» **WHAT YOU HAVE TO DO**:
Arrange the lines of the records below into a numbered list, starting with the line that contains "in cart message" and going on through the line that contains "click(151, 27)", and leave out any blank lines.
— Start of DATASET RECORDS —
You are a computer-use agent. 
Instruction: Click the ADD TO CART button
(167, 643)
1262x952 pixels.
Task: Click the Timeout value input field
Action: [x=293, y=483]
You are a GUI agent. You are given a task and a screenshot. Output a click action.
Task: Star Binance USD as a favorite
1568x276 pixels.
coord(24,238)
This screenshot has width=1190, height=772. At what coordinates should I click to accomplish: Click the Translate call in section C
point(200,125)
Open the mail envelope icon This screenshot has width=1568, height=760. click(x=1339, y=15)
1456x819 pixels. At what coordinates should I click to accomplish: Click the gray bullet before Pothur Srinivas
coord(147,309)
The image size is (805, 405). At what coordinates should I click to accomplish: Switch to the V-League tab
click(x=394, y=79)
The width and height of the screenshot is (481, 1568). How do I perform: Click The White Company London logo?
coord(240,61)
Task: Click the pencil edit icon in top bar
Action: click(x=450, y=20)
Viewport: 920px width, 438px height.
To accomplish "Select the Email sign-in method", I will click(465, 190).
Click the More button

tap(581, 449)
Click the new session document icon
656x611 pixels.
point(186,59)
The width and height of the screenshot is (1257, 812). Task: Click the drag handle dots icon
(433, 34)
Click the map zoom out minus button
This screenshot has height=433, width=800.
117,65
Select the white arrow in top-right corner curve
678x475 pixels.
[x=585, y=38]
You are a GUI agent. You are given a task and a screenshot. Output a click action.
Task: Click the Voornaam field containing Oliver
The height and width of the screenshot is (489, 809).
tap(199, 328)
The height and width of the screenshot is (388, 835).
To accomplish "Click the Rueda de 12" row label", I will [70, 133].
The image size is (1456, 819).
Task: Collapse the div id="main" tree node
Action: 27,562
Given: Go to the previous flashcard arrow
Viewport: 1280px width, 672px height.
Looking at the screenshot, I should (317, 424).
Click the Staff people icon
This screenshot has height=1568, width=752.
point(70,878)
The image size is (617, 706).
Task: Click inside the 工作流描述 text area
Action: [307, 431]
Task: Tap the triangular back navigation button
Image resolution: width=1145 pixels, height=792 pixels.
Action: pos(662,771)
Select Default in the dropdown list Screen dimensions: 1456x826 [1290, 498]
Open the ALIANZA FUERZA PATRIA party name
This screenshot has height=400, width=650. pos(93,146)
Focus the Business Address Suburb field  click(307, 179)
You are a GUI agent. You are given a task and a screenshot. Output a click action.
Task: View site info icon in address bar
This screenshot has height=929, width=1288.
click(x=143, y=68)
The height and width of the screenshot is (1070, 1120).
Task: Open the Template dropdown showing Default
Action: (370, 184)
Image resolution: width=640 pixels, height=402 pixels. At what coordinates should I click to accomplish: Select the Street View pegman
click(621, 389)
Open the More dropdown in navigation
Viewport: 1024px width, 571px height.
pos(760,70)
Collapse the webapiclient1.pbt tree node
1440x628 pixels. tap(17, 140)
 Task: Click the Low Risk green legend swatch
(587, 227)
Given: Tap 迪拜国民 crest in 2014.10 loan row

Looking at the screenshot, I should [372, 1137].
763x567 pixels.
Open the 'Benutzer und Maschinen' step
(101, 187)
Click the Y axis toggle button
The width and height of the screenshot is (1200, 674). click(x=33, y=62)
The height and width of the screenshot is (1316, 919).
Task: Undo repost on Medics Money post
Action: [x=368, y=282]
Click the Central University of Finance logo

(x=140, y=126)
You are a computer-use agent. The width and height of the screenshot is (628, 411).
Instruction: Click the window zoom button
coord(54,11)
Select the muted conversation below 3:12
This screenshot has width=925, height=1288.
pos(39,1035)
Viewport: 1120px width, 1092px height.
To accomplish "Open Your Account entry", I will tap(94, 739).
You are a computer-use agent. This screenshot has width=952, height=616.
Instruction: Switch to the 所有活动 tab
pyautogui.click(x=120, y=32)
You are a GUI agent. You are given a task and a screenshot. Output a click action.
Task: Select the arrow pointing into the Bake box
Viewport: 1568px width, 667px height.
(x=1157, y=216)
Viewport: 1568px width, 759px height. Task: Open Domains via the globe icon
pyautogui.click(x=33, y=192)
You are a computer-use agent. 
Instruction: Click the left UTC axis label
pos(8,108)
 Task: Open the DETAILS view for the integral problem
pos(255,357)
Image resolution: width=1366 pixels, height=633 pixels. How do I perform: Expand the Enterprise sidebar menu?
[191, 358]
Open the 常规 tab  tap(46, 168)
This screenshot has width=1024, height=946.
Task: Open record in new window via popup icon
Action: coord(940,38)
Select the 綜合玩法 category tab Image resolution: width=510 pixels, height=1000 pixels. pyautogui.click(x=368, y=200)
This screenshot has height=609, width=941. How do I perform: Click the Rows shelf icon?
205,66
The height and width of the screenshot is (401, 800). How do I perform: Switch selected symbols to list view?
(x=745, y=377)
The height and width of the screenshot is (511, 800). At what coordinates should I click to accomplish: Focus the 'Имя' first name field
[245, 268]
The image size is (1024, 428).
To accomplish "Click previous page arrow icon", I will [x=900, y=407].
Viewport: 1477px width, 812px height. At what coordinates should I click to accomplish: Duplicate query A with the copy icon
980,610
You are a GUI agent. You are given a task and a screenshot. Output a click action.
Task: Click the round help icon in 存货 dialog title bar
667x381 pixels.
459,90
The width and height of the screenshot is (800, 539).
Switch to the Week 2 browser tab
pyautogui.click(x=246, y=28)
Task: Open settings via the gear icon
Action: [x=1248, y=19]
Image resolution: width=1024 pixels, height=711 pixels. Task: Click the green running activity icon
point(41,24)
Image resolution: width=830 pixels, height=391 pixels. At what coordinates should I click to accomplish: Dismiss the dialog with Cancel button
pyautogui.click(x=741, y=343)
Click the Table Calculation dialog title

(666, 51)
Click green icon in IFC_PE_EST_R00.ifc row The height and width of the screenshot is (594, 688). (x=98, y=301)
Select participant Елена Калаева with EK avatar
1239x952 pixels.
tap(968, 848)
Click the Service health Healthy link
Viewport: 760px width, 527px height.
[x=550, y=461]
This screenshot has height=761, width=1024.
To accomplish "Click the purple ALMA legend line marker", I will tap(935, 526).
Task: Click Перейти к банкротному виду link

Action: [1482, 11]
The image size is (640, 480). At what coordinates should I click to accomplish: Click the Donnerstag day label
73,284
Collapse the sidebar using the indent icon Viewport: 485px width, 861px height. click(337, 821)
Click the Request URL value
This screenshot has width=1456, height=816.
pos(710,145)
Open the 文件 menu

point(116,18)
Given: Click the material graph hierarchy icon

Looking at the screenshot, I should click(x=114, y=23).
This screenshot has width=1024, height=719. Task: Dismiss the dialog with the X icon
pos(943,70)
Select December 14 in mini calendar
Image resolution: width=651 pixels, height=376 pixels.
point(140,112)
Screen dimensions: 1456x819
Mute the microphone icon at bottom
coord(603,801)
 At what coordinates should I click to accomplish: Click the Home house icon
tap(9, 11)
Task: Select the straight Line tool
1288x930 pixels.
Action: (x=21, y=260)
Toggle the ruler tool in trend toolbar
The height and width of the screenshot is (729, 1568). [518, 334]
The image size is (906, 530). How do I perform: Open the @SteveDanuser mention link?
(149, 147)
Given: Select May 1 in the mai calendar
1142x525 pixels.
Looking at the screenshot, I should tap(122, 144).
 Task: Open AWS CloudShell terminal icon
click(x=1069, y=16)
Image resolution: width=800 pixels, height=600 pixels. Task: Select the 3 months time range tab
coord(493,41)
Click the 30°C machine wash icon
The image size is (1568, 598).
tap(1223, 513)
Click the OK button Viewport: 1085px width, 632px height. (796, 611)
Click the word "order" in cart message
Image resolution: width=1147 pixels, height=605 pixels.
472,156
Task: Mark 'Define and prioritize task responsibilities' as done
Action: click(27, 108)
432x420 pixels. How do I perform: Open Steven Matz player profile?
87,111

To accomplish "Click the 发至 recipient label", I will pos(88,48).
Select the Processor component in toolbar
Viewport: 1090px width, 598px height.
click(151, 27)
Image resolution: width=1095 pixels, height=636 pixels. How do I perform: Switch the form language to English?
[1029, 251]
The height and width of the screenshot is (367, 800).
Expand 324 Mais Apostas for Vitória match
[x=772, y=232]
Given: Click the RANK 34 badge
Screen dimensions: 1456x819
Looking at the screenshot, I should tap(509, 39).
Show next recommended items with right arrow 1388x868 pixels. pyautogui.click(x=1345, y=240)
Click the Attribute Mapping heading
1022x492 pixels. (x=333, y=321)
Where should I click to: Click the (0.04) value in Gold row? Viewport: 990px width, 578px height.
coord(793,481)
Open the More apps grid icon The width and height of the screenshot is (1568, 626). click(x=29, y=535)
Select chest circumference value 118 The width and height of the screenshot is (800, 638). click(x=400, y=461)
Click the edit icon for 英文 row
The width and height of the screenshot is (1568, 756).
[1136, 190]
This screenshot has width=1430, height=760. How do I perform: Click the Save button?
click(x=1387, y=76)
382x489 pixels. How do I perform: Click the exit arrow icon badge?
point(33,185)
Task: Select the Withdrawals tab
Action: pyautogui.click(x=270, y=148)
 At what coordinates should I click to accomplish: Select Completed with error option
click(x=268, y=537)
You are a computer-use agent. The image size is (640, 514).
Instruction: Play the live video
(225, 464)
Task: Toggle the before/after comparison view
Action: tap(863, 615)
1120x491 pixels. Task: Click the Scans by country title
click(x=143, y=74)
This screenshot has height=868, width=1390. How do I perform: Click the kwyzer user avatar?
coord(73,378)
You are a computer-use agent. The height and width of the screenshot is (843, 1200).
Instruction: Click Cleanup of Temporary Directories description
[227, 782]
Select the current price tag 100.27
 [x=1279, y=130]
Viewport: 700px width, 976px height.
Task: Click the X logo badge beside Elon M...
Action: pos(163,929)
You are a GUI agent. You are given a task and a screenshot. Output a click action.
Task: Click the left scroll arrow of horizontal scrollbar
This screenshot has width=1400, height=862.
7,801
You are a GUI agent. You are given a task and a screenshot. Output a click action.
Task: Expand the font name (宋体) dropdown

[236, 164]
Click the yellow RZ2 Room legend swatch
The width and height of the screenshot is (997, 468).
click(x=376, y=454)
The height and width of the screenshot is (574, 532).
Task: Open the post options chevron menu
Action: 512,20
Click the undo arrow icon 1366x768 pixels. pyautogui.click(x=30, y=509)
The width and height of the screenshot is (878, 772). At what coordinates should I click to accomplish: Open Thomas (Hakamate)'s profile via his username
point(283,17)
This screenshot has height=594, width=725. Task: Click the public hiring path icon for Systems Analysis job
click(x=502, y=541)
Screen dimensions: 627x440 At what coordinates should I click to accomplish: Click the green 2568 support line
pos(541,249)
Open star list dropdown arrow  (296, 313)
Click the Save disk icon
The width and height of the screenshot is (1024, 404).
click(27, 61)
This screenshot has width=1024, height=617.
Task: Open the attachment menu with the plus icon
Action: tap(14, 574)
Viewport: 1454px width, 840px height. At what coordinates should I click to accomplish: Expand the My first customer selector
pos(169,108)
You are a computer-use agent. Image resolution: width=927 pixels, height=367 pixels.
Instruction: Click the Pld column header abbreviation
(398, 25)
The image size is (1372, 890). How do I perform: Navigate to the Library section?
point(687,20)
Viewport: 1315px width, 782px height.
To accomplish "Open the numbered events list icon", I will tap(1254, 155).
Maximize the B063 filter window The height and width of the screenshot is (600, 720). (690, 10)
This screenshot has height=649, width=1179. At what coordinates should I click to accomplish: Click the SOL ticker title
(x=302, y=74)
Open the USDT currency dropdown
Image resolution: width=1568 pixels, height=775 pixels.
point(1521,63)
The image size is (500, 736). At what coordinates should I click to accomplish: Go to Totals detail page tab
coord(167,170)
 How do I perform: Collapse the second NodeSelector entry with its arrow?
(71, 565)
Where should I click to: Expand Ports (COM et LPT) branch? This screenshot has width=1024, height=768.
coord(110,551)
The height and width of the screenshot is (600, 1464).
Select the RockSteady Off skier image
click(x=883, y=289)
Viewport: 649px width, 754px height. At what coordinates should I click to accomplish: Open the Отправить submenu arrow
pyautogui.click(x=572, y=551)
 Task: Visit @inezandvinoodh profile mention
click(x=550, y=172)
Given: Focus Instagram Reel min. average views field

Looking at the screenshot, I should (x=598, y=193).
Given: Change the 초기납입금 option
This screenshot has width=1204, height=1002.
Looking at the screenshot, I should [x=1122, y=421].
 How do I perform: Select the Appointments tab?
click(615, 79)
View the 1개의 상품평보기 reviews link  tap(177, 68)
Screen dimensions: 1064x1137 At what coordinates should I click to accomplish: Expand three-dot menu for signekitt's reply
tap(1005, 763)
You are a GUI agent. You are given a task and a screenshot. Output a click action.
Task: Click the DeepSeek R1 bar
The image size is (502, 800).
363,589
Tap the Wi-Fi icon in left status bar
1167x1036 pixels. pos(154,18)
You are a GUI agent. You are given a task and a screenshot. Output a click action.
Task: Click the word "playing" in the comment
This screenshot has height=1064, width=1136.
— End of DATASET RECORDS —
» **ANSWER TO THIS TASK**:
1. Click the word "order" in cart message
2. Image resolution: width=1147 pixels, height=605 pixels.
3. 472,156
4. Task: Mark 'Define and prioritize task responsibilities' as done
5. Action: click(27, 108)
6. 432x420 pixels. How do I perform: Open Steven Matz player profile?
7. 87,111
8. To accomplish "Click the 发至 recipient label", I will pos(88,48).
9. Select the Processor component in toolbar
10. Viewport: 1090px width, 598px height.
11. click(151, 27)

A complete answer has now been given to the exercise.